Per oltre un decennio, il lusso in Borsa è stato considerato il valore rifugio per eccellenza: rendimenti costanti, margini alle stelle e una resilienza leggendaria di fronte a qualunque crisi macroeconomica. Ma il triennio 2024-2026 ha sgretolato questa certezza. Tra profit warning a catena, crolli a doppia cifra delle quotazioni e un sell-off generalizzato che ha travolto i colossi del settore, il mercato sta decretando la fine di un modello di business che sembrava inaffondabile.
Il Grande Freddo nei Listini
L’indice dei titoli del lusso ha perso trazione e miliardi di capitalizzazione. Giganti della Moda francese come LVMH e Kering, custodi di marchi iconici come Louis Vuitton, Dior e Gucci, hanno registrato contrazioni drammatiche del valore azionario, arrivando a dimezzare i propri massimi storici.
Se fino a poco tempo fa bastava alzare i prezzi del 15% all’anno per spingere al rialzo i fatturati e far schizzare le azioni, oggi i listini stanno presentando il conto:
- Margini in sofferenza: I volumi di vendita sono crollati e gli aumenti sconsiderati dei prezzi non bastano più a coprire i costi operativi.
- Svalutazione delle stime: Gli analisti hanno tagliato a ripetizione i price target, innescando vendite a cascata tra i fondi d’investimento.
- Differenziazione feroce: In un mercato in forte contrazione, solo pochissimi marchi (come Hermès o Brunello Cucinelli) riescono a mantenere una certa tenuta grazie a un posizionamento orientato all’altissimo di gamma, mentre il segmento aspirazionale è letteralmente imploso.
Le Cause dell’Implosione
Il crollo delle azioni è l’effetto visibile di una frattura strutturale e di tre grandi dinamiche di mercato:
1. La Fine del Sogno Cinese
La Cina è stata il motore immobile della crescita del lusso per oltre quindici anni. La crisi del settore immobiliare di Pechino, unita alle difficoltà occupazionali giovanili e a un cambiamento culturale (il cosiddetto luxury shame, o vergogna dell’ostentazione), ha ridimensionato drasticamente gli acquisti della classe media locale. Senza i volumi di Pechino e Shanghai, i conti dei gruppi europei sono crollati.

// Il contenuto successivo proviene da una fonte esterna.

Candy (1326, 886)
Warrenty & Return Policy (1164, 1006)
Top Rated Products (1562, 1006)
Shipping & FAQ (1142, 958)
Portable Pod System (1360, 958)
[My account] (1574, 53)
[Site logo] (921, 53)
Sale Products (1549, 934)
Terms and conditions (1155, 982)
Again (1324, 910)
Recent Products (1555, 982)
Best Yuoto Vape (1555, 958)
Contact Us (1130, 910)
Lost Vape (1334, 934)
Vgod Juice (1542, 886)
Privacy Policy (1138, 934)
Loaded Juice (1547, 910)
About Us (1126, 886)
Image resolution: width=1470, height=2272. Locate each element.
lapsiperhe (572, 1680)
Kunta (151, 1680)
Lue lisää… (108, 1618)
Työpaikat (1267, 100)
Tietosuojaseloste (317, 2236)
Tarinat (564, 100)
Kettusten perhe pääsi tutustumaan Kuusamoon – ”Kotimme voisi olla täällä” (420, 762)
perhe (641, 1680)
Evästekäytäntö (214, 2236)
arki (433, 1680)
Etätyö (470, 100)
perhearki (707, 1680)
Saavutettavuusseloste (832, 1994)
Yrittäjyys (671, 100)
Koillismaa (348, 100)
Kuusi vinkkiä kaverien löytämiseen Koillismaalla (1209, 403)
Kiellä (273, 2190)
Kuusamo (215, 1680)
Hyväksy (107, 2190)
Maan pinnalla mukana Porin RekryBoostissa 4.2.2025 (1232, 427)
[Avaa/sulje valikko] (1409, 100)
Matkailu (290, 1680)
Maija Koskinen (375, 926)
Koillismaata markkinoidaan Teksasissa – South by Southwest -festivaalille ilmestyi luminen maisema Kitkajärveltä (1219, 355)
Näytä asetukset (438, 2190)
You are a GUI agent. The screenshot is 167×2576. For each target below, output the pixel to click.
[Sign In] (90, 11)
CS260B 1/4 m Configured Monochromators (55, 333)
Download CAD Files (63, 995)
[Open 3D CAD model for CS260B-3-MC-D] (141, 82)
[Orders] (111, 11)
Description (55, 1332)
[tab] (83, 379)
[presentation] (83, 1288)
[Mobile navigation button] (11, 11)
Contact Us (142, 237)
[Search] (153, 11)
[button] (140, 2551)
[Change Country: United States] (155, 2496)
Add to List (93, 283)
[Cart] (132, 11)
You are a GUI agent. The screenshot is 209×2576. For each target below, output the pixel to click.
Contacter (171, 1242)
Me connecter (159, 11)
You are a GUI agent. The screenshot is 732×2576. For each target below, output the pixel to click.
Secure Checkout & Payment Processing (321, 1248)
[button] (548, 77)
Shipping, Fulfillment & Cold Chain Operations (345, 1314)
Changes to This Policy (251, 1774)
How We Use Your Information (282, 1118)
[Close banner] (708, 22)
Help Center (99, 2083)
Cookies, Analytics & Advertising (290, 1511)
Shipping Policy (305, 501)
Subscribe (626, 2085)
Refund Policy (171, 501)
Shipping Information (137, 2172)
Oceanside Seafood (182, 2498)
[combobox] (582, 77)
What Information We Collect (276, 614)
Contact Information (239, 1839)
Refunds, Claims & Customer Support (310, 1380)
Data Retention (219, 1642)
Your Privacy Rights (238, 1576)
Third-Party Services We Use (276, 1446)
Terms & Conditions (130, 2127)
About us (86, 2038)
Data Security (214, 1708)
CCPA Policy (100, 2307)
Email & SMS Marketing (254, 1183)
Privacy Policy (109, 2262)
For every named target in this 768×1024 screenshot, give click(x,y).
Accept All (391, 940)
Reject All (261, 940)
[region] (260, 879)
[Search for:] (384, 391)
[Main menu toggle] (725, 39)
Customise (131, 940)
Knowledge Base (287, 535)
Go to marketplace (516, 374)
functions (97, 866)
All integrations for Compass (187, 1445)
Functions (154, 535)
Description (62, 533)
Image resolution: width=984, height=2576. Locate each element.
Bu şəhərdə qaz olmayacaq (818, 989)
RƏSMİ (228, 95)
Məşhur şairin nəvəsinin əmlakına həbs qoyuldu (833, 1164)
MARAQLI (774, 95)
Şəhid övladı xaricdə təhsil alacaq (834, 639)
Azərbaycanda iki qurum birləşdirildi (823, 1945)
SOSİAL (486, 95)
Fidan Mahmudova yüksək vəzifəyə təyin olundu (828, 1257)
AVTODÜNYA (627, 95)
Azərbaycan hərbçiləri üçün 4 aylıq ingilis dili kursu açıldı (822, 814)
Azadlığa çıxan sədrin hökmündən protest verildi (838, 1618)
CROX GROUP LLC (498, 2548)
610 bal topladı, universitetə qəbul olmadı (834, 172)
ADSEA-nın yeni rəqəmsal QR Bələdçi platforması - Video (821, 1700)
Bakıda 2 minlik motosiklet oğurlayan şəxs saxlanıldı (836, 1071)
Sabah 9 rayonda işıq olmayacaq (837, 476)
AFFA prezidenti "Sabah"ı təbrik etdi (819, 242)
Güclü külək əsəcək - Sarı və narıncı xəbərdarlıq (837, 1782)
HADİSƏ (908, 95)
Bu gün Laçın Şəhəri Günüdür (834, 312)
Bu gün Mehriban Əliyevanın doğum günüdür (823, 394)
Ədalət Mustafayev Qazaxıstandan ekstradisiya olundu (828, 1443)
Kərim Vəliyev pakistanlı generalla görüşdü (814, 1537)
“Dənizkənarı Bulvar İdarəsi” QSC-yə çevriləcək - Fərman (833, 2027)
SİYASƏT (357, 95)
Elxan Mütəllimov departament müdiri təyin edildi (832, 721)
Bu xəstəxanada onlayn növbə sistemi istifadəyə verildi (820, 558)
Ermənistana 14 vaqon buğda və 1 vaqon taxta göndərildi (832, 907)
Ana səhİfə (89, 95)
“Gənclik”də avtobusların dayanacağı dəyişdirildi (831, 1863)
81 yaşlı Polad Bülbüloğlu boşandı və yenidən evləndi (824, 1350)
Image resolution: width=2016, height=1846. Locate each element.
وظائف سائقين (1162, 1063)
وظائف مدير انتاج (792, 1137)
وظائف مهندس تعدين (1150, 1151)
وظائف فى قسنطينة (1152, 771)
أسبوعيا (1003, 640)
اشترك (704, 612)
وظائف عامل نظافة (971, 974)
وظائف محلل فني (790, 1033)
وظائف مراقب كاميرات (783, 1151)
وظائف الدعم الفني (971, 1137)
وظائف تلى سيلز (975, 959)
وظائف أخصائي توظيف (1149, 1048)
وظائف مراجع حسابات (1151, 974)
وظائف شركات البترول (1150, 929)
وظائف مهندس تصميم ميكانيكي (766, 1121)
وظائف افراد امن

2. La Rivolta del “Consumatore Aspirazionale”
La strategia aggressiva adottata dai brand tra il 2021 e il 2023, basata su continui rincari a fronte di un percepito calo della qualità, ha alienato la fascia di clientela medio-alta. Non potendo più permettersi borse da 4.000 euro, i clienti soliti hanno smesso di acquistare, scoprendo valide alternative nei mercati di seconda mano o in brand emergenti più trasparenti.
3. La Rotazione Settoriale degli Investitori
Con tassi d’interesse rimasti a lungo elevati e la nuova corsa globale verso la tecnologia e l’intelligenza artificiale, i grandi fondi d’investimento hanno spostato i propri capitali da titoli difensivi sopravvalutati (come il lusso) verso settori capaci di garantire ritorni più rapidi e alti.
Non è una Morte, è una Metamorfosi
Più che la scomparsa definitiva del settore, ciò a cui assistiamo nei mercati finanziari è la morte del lusso di massa.
L’epoca della crescita facile guidata dall’ostentazione e dall’espansione incontrollata dei negozi è tramontata. Per ritrovare il favore della Borsa, le maison saranno costrette a cambiare paradigma: meno volumi industriali, meno dipendenza dai clienti occasionali, più ricerca dell’esclusività autentica e un drastico ridimensionamento della struttura dei costi.
Finché questa transizione non sarà completata, per Piazza Affari e Wall Street il lusso rimarrà un comparto ad alto rischio da maneggiare con estrema cautela.